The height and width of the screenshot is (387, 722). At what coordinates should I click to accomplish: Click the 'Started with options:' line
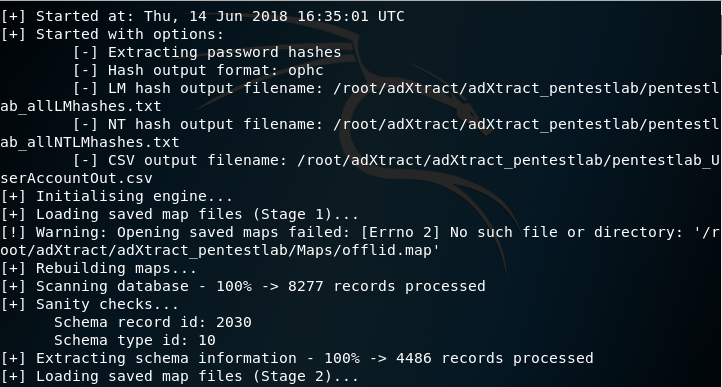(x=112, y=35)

==

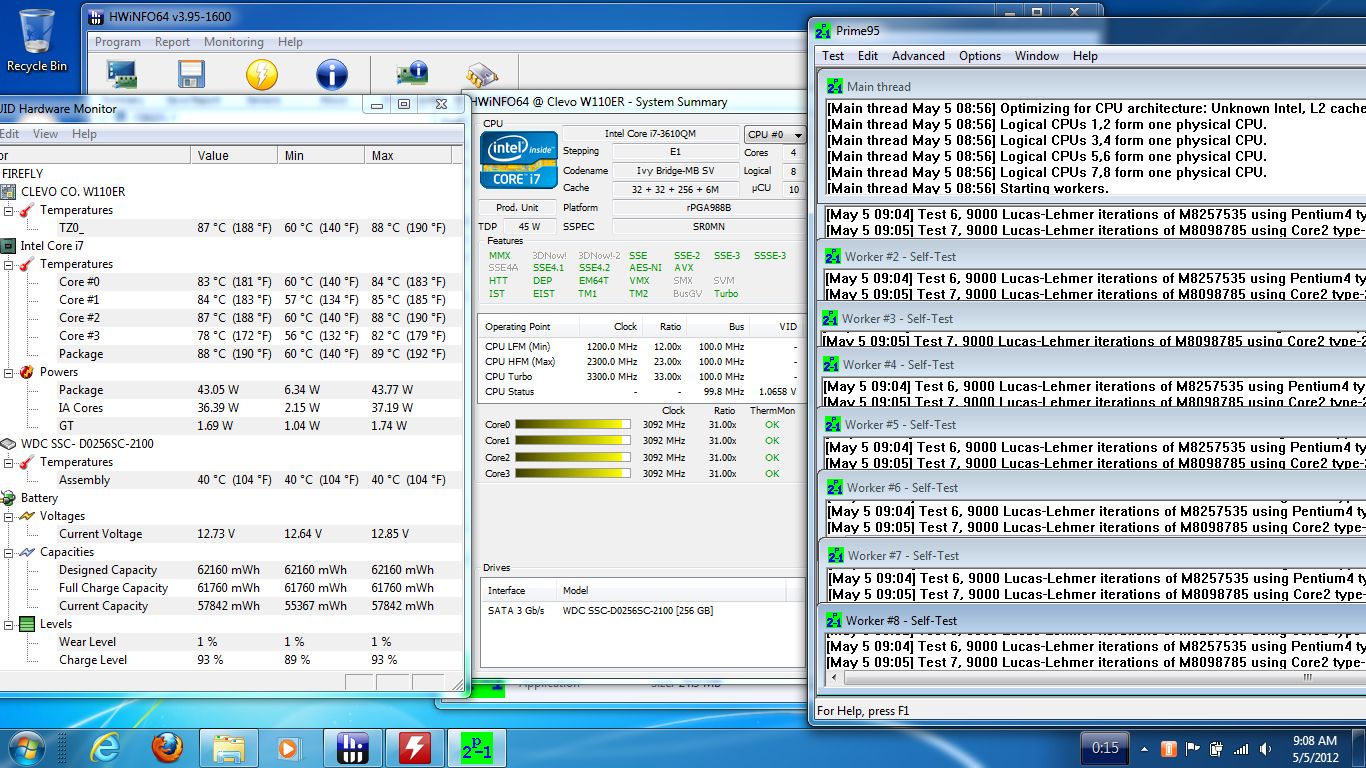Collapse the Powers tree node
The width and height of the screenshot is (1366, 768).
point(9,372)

---

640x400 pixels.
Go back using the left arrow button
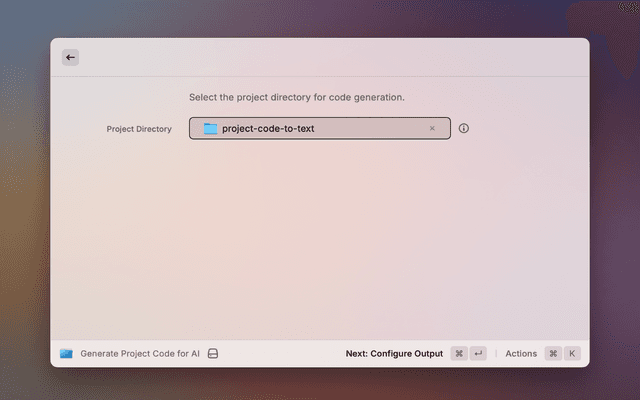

To do
Please reproduce the lines from the line with "640x400 pixels." to the line with "Go back using the left arrow button", both ends included, exactly as they appear above.

Written reply
640x400 pixels.
Go back using the left arrow button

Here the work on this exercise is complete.